Sarah Kennedy was completely overjoyed that the play had gone incredibly well tonight. A great Friday night performance always puts her in a state of pure euphoria just in time for the legendary cast party. Nothing could kill Sarah’s happiness right now, not even the fact that it was her night to clean up backstage afterwards. The boisterous racket of the cast grew fainter and fainter as they began to trickle out of the Performing Arts Center-or the PAC, as they liked to call it-until Sarah’s footsteps echoed from the emptiness of the building. She did not mind the isolation though, because for the past four years, the PAC had been like her second home. As she hastily walked toward the front door of the building and reached for the door handle, she realized that she left her camera backstage. Sarah jogged along the circular path leading to the back of the PAC and swept the black velvet curtain aside as she passed.

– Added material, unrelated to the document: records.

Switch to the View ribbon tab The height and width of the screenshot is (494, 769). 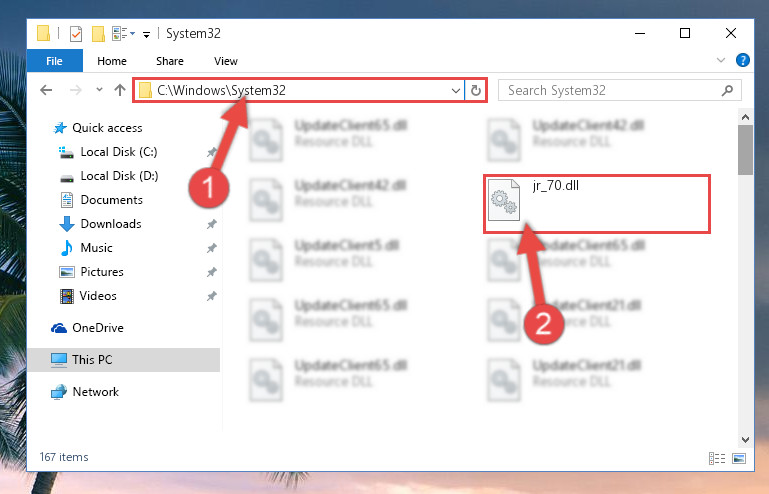pos(226,61)

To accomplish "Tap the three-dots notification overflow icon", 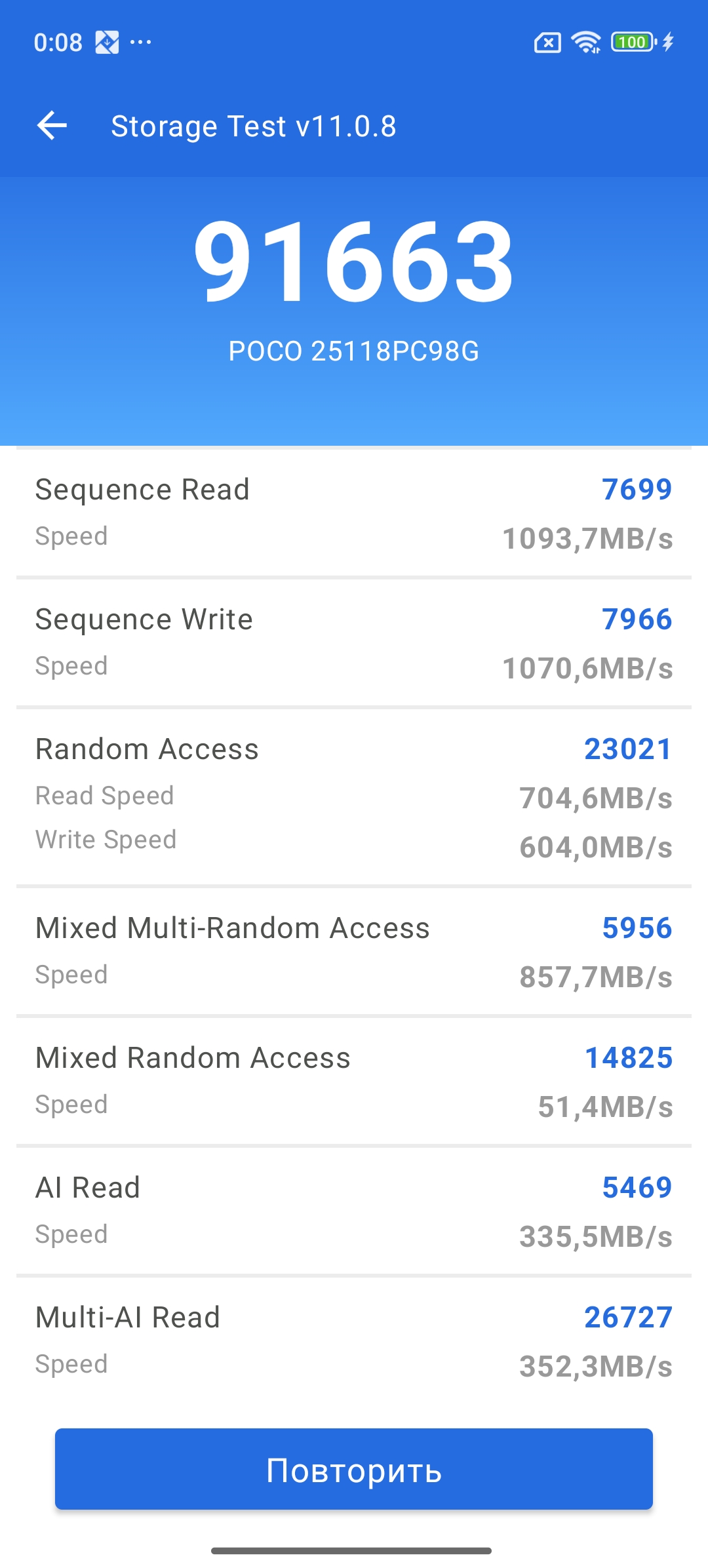I will tap(141, 43).
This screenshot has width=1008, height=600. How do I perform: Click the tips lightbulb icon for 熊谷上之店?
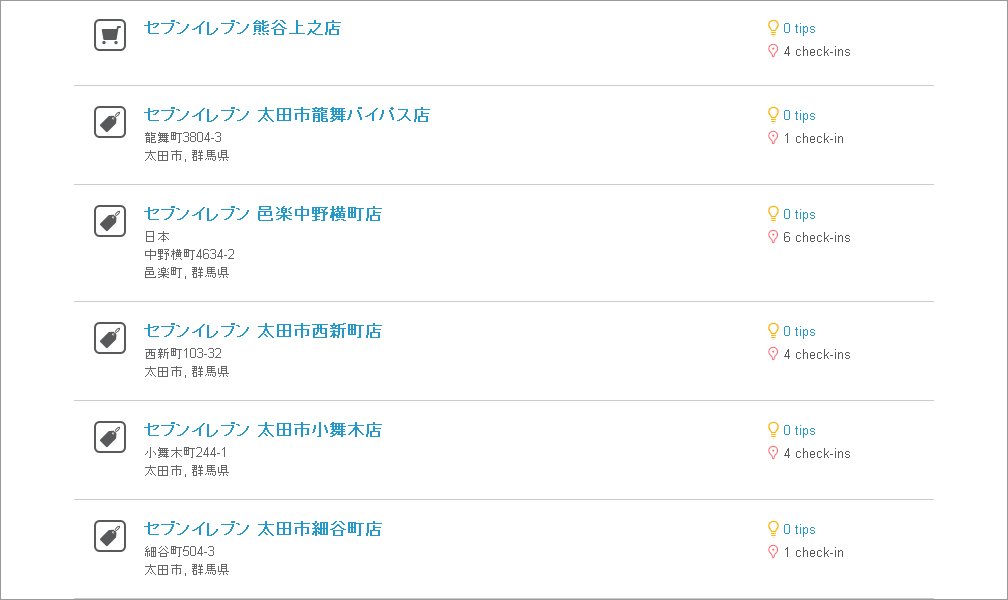pyautogui.click(x=773, y=28)
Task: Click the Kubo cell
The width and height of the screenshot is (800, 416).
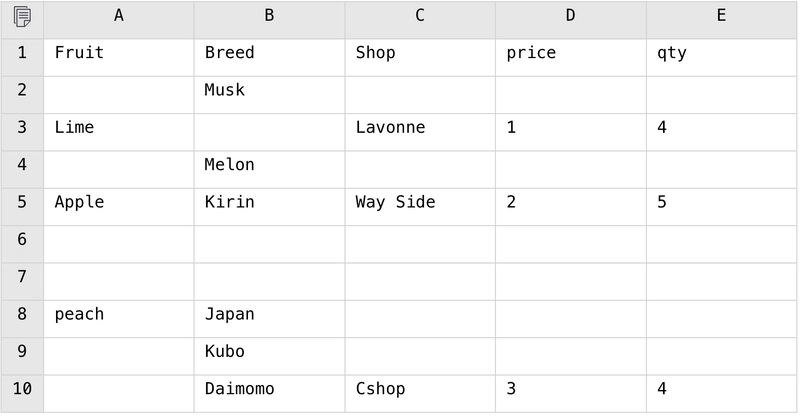Action: point(269,356)
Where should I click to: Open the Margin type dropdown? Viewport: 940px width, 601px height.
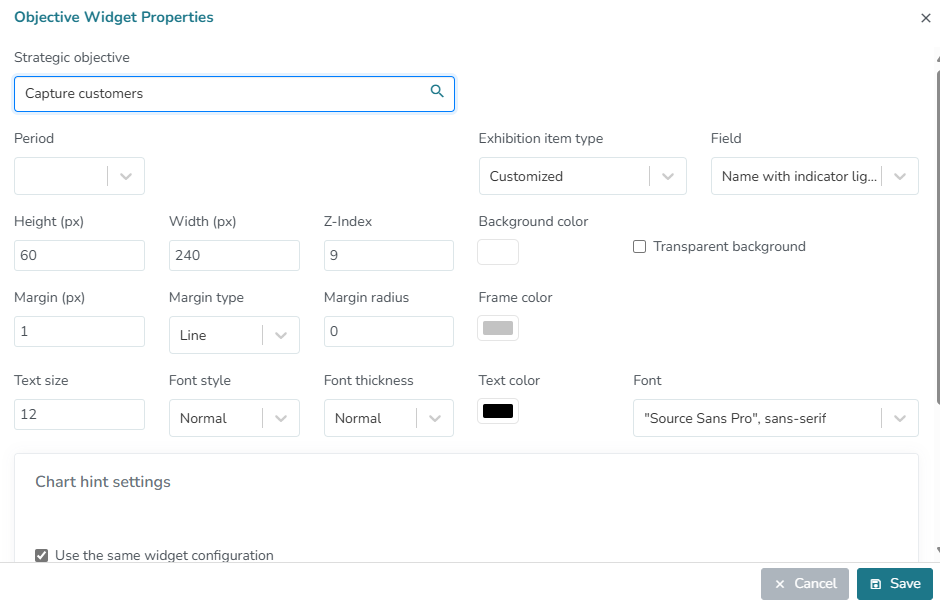pos(281,335)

When she finally found her camera buried under a pile of costumes, she made a strange discovery: it was still on. Now, she could have sworn that she hadn’t used her camera at all that day; and even if she had, it would have turned off automatically. She cautiously flipped the sleek camera over in her sweaty palms to reveal the grotesque image of a masked figure holding a chainsaw. Before she had time to react to this alarming sight, the lights in the building went out.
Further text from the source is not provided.